Considering all forms of international financial flows into developing countries, the proportion of private investment by blended finance is only 0.7% of the total. Private investment mobilized by blended financing is more concentrated in meddle-income countries than in the poorest or lowest-income countries, but tends to be more invested in countries with lower income than foreign direct investment (FDI). The sectors in which blended finance is mainly used are climate change and clean energy, financial services, food and agriculture, health and infrastructure. In the period of 2012~2015, the largest private finance was mobilized by public funds in the banking and financial services sector, followed by energy, manufacturing, natural resources and mining, and transportation.
The donor country or donor agency provide blended finance combining various types of financing instruments depending on the situation, circumstances, and conditions of the recipient country, based on basic forms and types. In general, market conditions (or concessional) loan and grant (grant-equivalent support) are mainly made up of ① direct investment grants, ② interest rate subsidies, ③ loan guarantees, ④ technical support, ⑤ risk mitigation, guarantee, equity investment.
While finance sector and infrastructure sector the largest sector that blended financed has provided, in Korea ODA, these two sector show a contrasting proportion of support performance. The financial sector is one of the sectors where development projects have not been activated in Korea’s development cooperation compared to advanced donors. The financial sector, a key sector in the development of the private sector, especially in developing countries, is very important in promoting inclusive growth in developing countries. On the other hand, in contrast to the financial sector, the infrastructure sector has been supported as the main method for Korea’s development cooperation projects. Infrastructure, which is the most basic condition to lead economic development in developing countries, requires large-scale capital investment and long-term payback period. It is also difficult to make effective investment with conventional public aid but also securing adequate revenue with private capital alone.
SMEs play a big role in job creation and income generation for economic growth in developing countries. Nevertheless, SMEs in developing countries face difficulties due to the high business cost, poor infrastructure, and lack of skilled manpower. In particular, lack of access to financial services is the greatest difficulty. Many donor agencies and development banks use mechanisms to support local financial institutions as intermediaries to expand access to local SMEs. In order to maximize financial services for SMEs, donor agencies and development banks select local financial institutions mainly focusing on SMEs as an intermediary institution, support loan and guarantee the selected to reduce the risk of local institutions. In addition to financial support, it also provides technical support for strengthening the capabilities of local intermediary agencies and improving financial infrastructure. This is not only to expand financing for SMEs, but also to improve the financial environment for SMEs in the region, thereby contributing to the continued growth of financial sector in developing countries.
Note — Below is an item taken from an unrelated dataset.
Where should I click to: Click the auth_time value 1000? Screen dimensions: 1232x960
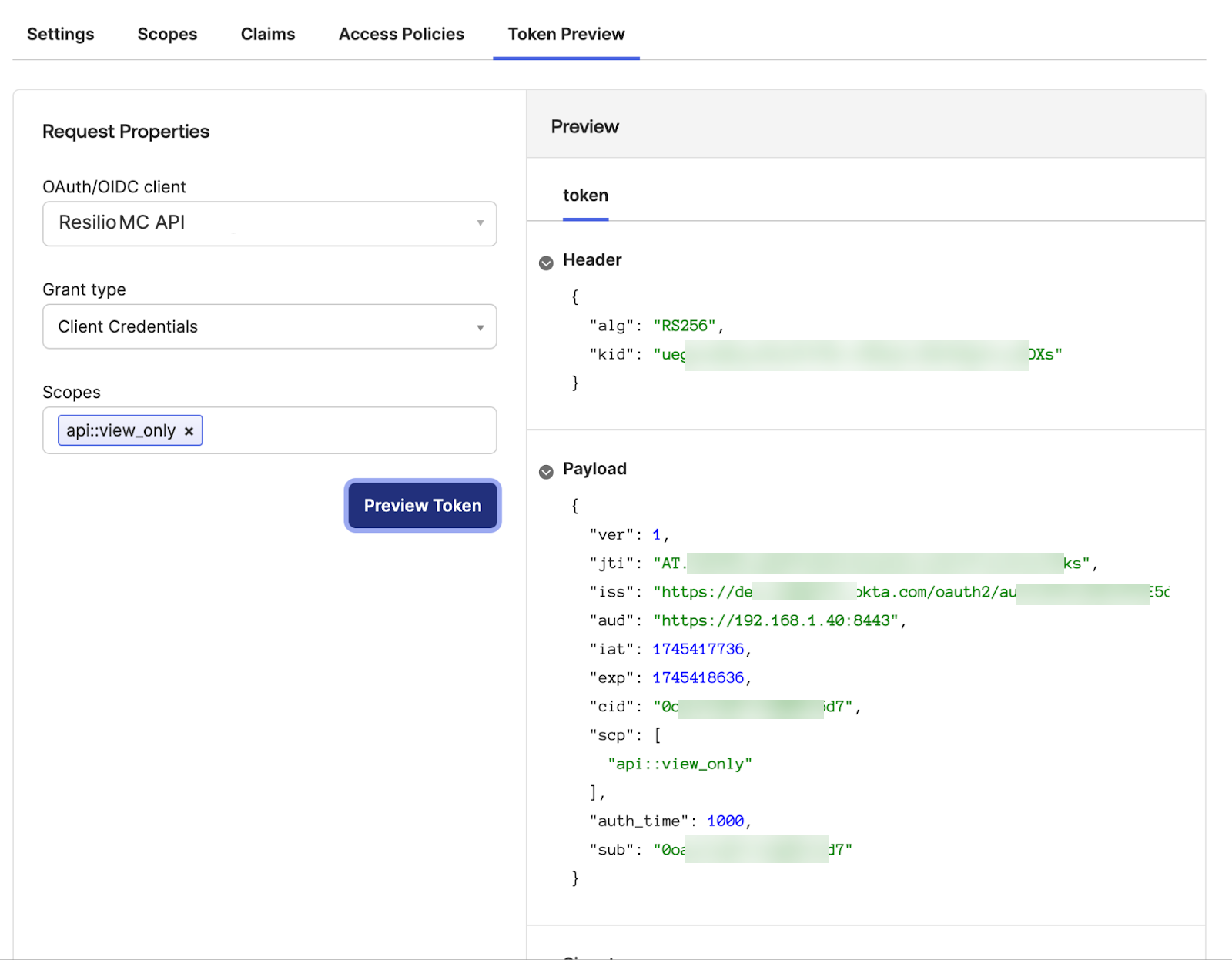tap(725, 821)
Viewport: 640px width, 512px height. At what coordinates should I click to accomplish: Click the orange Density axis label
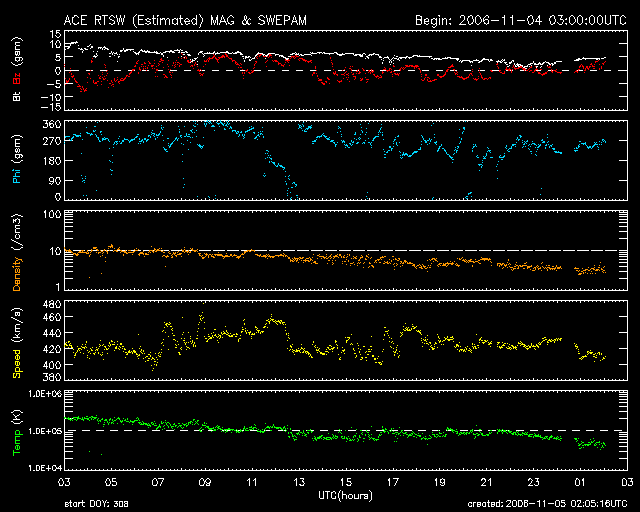click(x=16, y=251)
Infrastructure development is one of the most important factors for economic and social growth. As the importance of infrastructure development is emphasized, there is a growing need for plans to expand resources for infrastructure development. The main funding mechanisms for infrastructure projects are government funding, corporate finance(on-balance sheet finance), and project financing. Recently, it is a tendency to raise funds in the form of project finance to avoid the budget constraints of companies or to expand investment in projects. Project finance is a method of raising funds by using the assets, rights, and business feasibility of the project itself as the main repayment resources, not the credit of the company. In project financing, SPVs are created for the purpose of project execution, and the right to transfer and operate the project is transferred to serve as a key player in project financing. SPV is an important prerequisite for mobilization of private funding in infrastructure projects, and various participants, such as project owners and partners, share roles and risks through contracts.
One of the main roles of ODA in blended finance is risk mitigation. Systematic risk analysis and response will encourage private investment and facilitate local enterprise support. In this study, we conducted a survey on the risks that may occur in the development cooperation projects in Korea, and collected demand and opinions about the utilization of blended finance through the same survey. Potential risks of ODA projects are classified into national risks and project risks. Among these, the national risk is classified according to the risk character, and the project risk is classified according to the business category.
In the process of ODA projects, the overall incidence and impact of project risks were greater than national risks. In addition, the magnitude of the risks is greater than the frequency of the risks once the risks occurred. Particularly, in the political and policy aspects of the country’s risks, the difference between the frequency and magnitude of the risks is so great that political risks are not frequent but their effects are very large. Among the project risks, it is considered that the risks from the project implementation stage and the project conditions are the most serious. On the other hand, both major categories showed low perceptions of the importance of environmental and social impact risks.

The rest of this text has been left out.